Exercise details =
Could you copy the whole article below about New Mexico's film industry, word for word?

NM Film Praised in Idaho

The story title seems a little ominous, but add Idaho to the list of other states using New Mexico's example to promote film industry growth in their own back yard.

New Mexico Film Industry Explodes

How the film industry fell for the Land of Enchantment

About 25 miles south of Santa Fe, residents of the dusty old mining town of Madrid (they say MAD-rid) woke up one day on the set of the Hollywood feature film Wild Hogs. John Travolta, William H. Macy, Martin Lawrence, Tim Allen, Ray Liotta, and the film’s crew became Madrid’s honorary, if temporary, citizens. If you added them all together—the well-heeled of Hollywood and the boot-heeled of the burgeoning artist enclave—the population swelled to more than 400, in an increasingly common scene in this southwestern state.

The film’s crew painted buildings, put in grass and white picket fences, and compensated just about any of the town’s 350 residents for the inconvenience and loss of business. Some Madrid residents also requested that their town’s name be used instead of the fictional one written into the script, and the director, Walt Becker, obliged. All in all, Madrid came out ahead.

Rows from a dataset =
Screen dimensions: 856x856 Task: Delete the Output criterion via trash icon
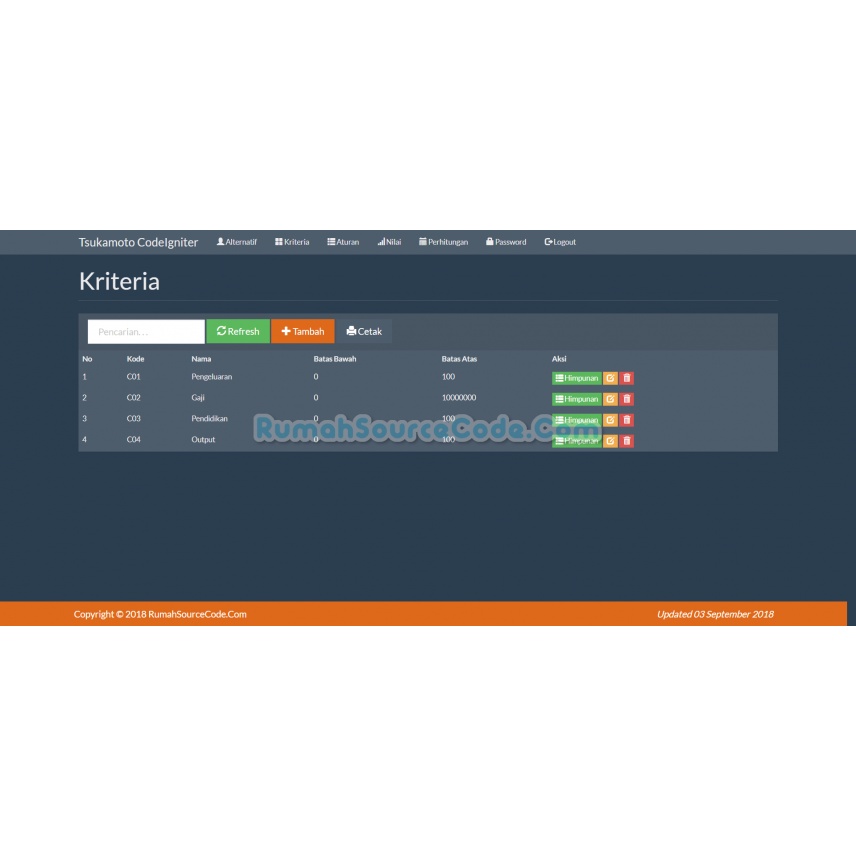(627, 441)
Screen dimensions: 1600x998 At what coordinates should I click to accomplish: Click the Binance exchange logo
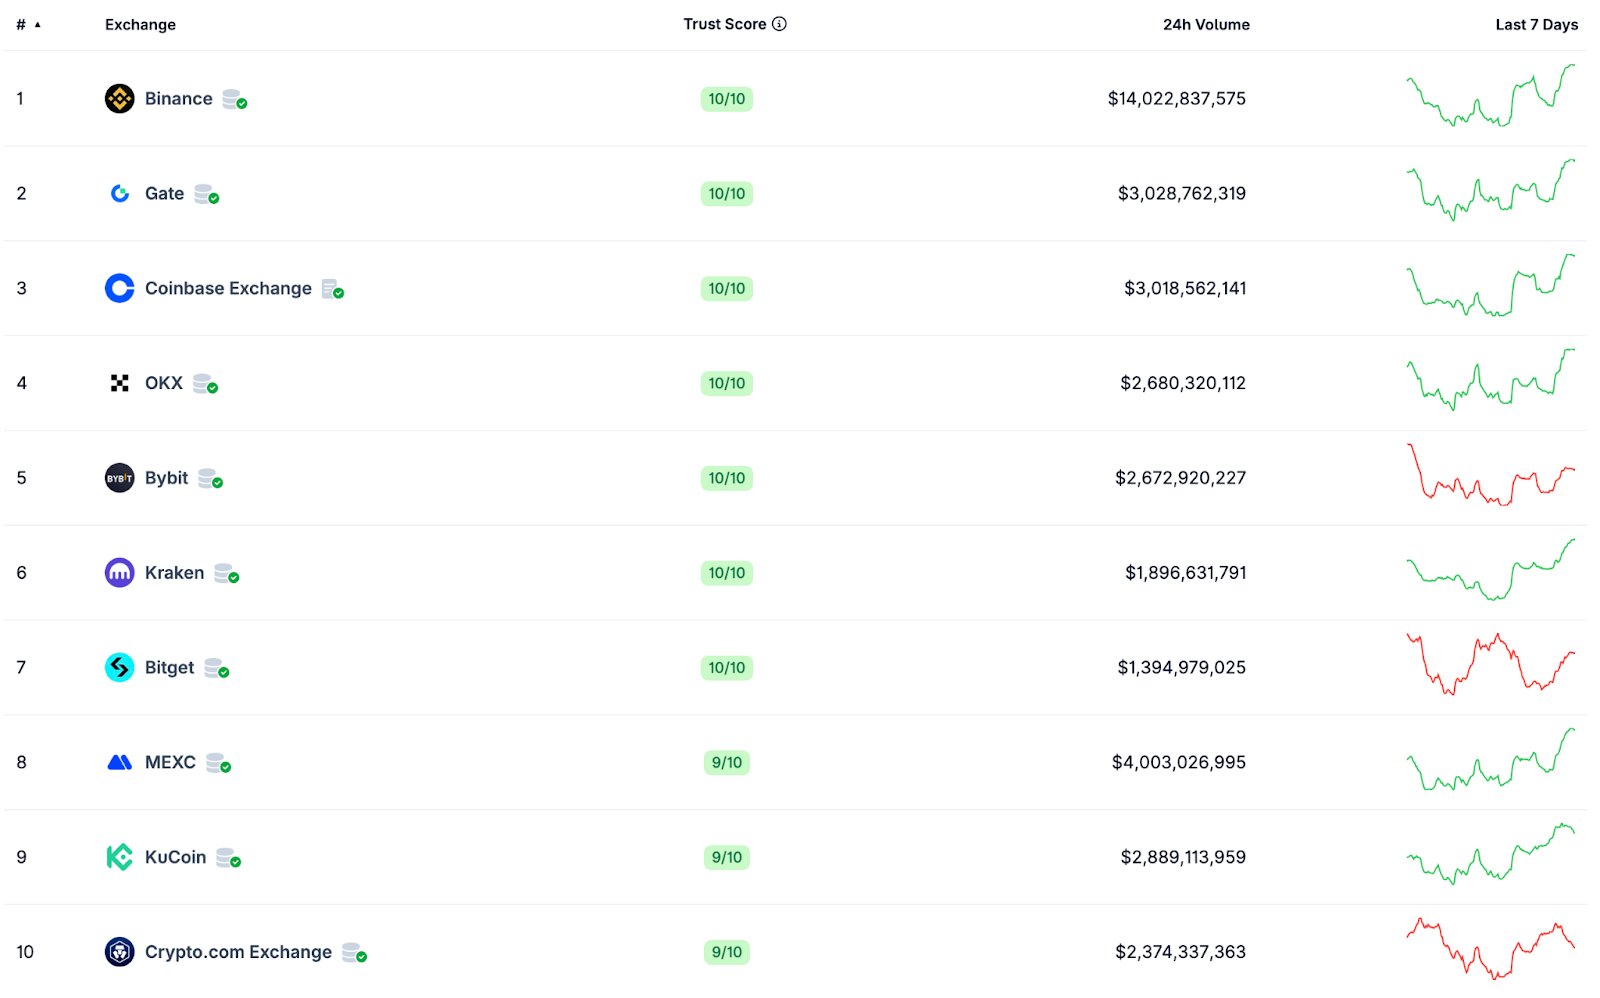click(x=119, y=98)
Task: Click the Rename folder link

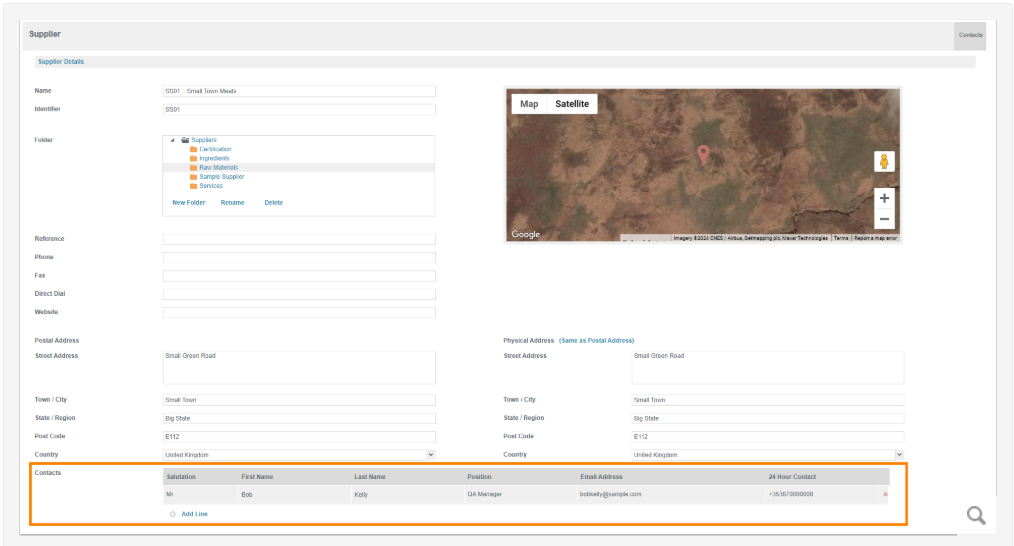Action: tap(232, 203)
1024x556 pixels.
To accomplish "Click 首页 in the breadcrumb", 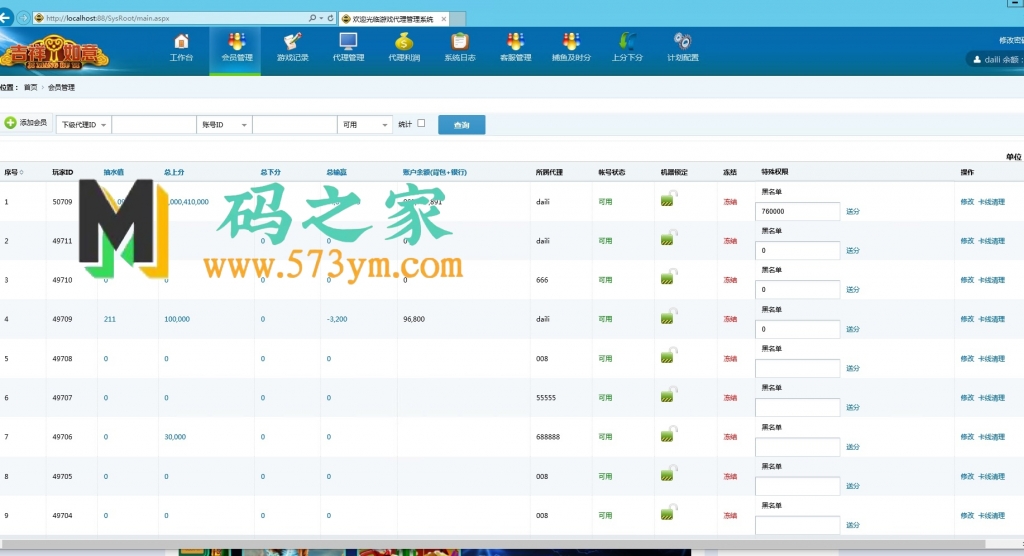I will pyautogui.click(x=31, y=88).
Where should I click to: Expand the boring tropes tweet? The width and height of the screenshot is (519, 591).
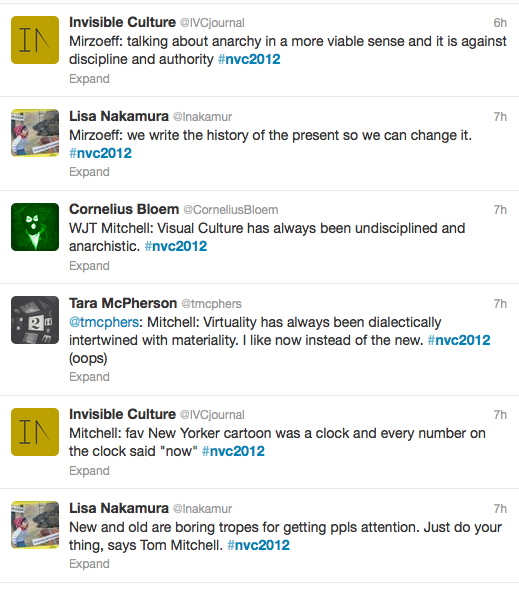point(89,564)
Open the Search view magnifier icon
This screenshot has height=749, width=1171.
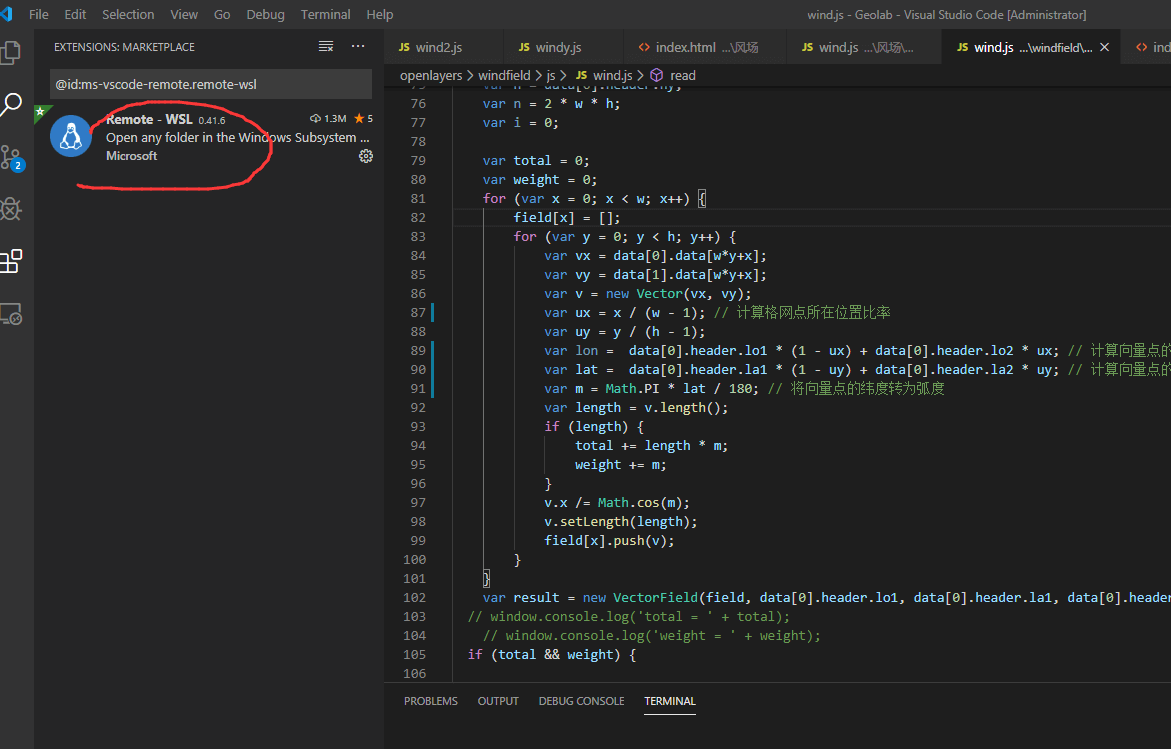pos(12,104)
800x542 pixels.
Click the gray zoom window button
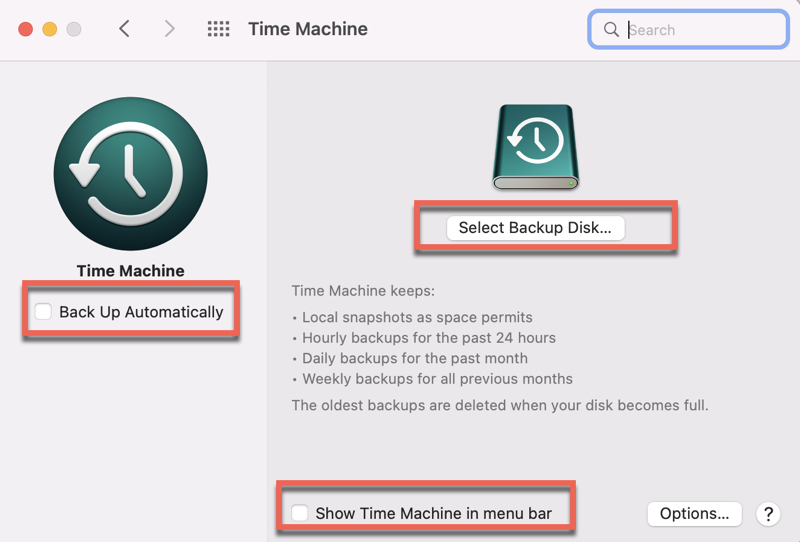[74, 29]
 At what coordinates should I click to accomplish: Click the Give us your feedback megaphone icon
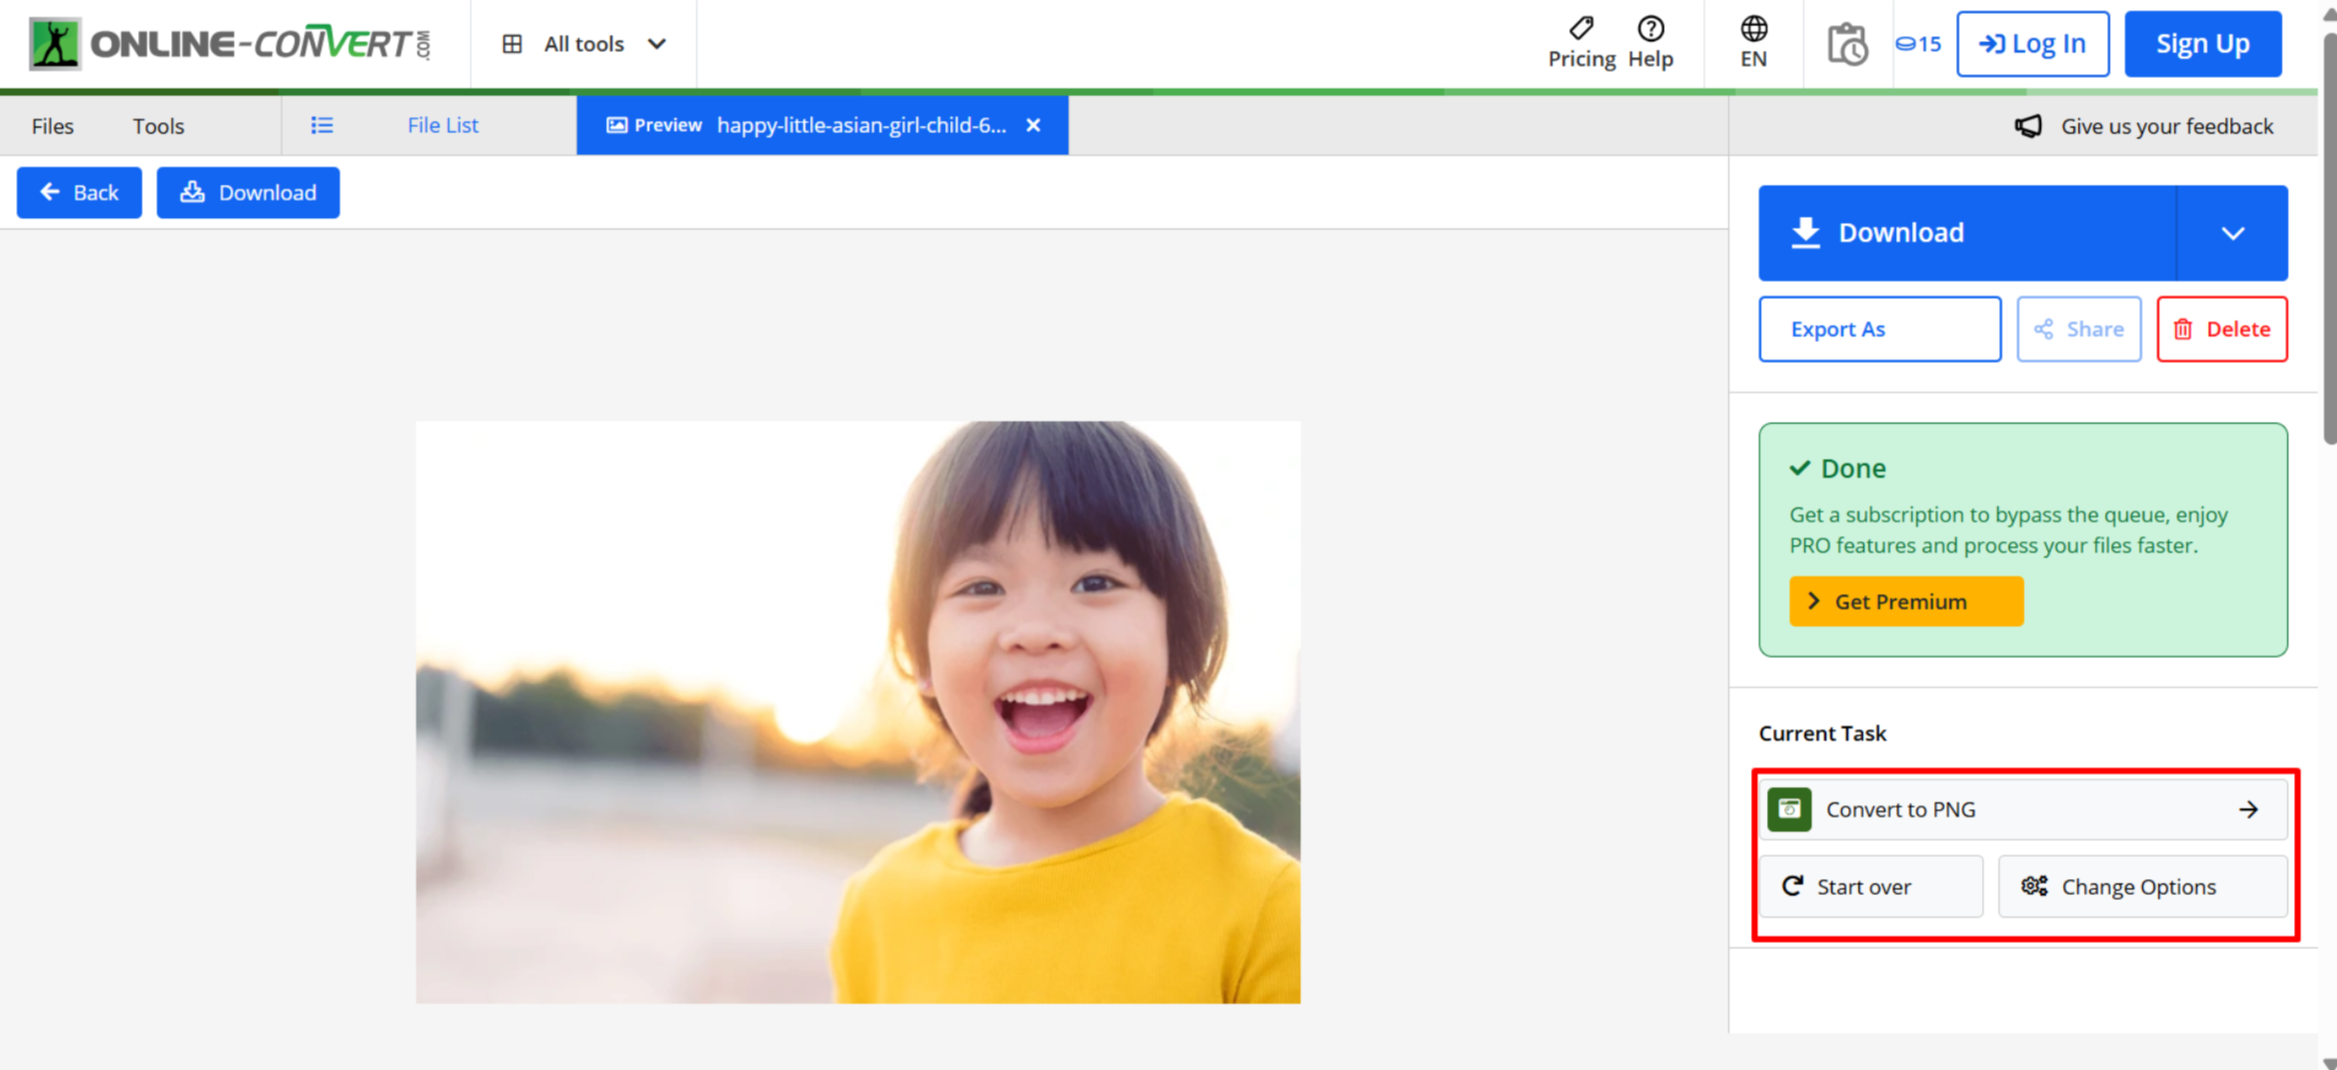(2028, 126)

Reply =
NM Film Praised in Idaho

The story title seems a little ominous, but add Idaho to the list of other states using New Mexico's example to promote film industry growth in their own back yard.

New Mexico Film Industry Explodes

How the film industry fell for the Land of Enchantment

About 25 miles south of Santa Fe, residents of the dusty old mining town of Madrid (they say MAD-rid) woke up one day on the set of the Hollywood feature film Wild Hogs. John Travolta, William H. Macy, Martin Lawrence, Tim Allen, Ray Liotta, and the film’s crew became Madrid’s honorary, if temporary, citizens. If you added them all together—the well-heeled of Hollywood and the boot-heeled of the burgeoning artist enclave—the population swelled to more than 400, in an increasingly common scene in this southwestern state.

The film’s crew painted buildings, put in grass and white picket fences, and compensated just about any of the town’s 350 residents for the inconvenience and loss of business. Some Madrid residents also requested that their town’s name be used instead of the fictional one written into the script, and the director, Walt Becker, obliged. All in all, Madrid came out ahead.